The following correspondence will
explain itself, whilst it will serve to show the spirit
which governs this Bogus Foreign Catholic Democracy:
RICHMOND,
April 21, 1856.
REV. AND DEAR SIR: It
cannot be unkind in me, though personally unknown
to you, to address you on a subject in which our
peace as citizens is alike concerned. I see in
the Fincastle Democrat of 18th inst. what purports
to be a review of an article of yours in the
Knoxville Whig of 5th inst., in which I suppose,
from the remarks contained in the Democrat, I have
been very, very severely handled by you, for
an offence I never committed. You will allow
me to say, sir, that I have no recollection of
ever writing or speaking a disrespectful word
of you in all my life, but, on the contrary, have
frequently spoken approvingly of much you have
written. Such being the fact, you will not
be surprised to learn how deeply I regret that
the purest innocence on my part has failed to be a
protection against personal abuse. That you
have been misled by some person, is to my mind
very plain, and if, through the influence of
another, you have inflicted a wound upon one that
never harmed you, nor ever designed to harm you,
is it not within the range of a generous nature of
an honest man to repair the injury
by at once giving up to the injured party the name
of the deceiver, or publish him to the world as authority
for the assault, and let him assume its responsibilities?

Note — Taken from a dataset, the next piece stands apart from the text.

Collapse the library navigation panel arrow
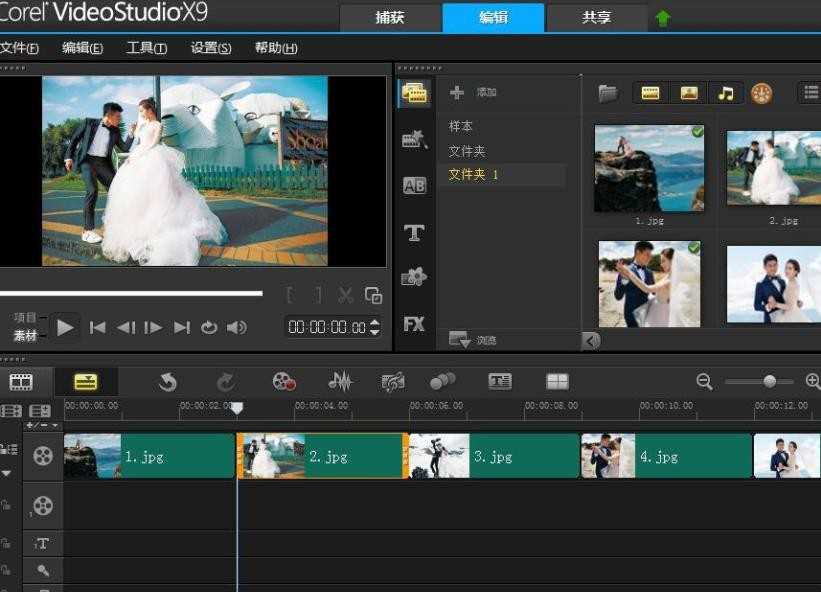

In a change of circumstances, I should
feel bound, by the honor of a man, to do that
much, and in my present relation to the case
I ask nothing more. It is perhaps due to you to
be informed, that I have not seen your article,
nor do I know a word it contains, and it is due
to myself to say that I knew nothing of the article
in the Democrat assailing you, till I saw it
in print some hundred of miles from home, where I have
not yet arrived after an absence of nearly two
months. On the subject of dues, I may add
that it is due to the public that the name of
the deceiver be given them. I of course suppose
him to be a man of great personal courage, ready
to assume all his own responsibilities.
In conclusion, permit me to say, that any effort
on your part to aid in concealing the hand that uses
the dagger in the dark, will detract largely
from the estimate I have placed upon your character,
as a man without hesitation or fear, when the
claims of justice are presented. My address is
Fincastle, Botetourt Co., Va., and I am very respectfully,
S. D. HOPKINS.
KNOXVILLE,
May 21st, 1856.
REV. S. D. HOPKINS:
SIR Through the weakness,
mismanagement, and culpable remissness of the
contemptible Jesuit now at the head of the Post
Office Department, and his numerous lackeys all
of whom you sustain in their politics a
letter written by you one month ago was received
a few days since, while I was absent at a Know Nothing
Convention, aiding my political brethren in placing
before the people of this Congressional District
an electoral candidate, to aid in the great Christian
and patriotic work of overthrowing the corrupt,
profligate, unprincipled, Foreign Catholic Bogus
Democratic party, of which you are a member,
and in the service of which you are an editor!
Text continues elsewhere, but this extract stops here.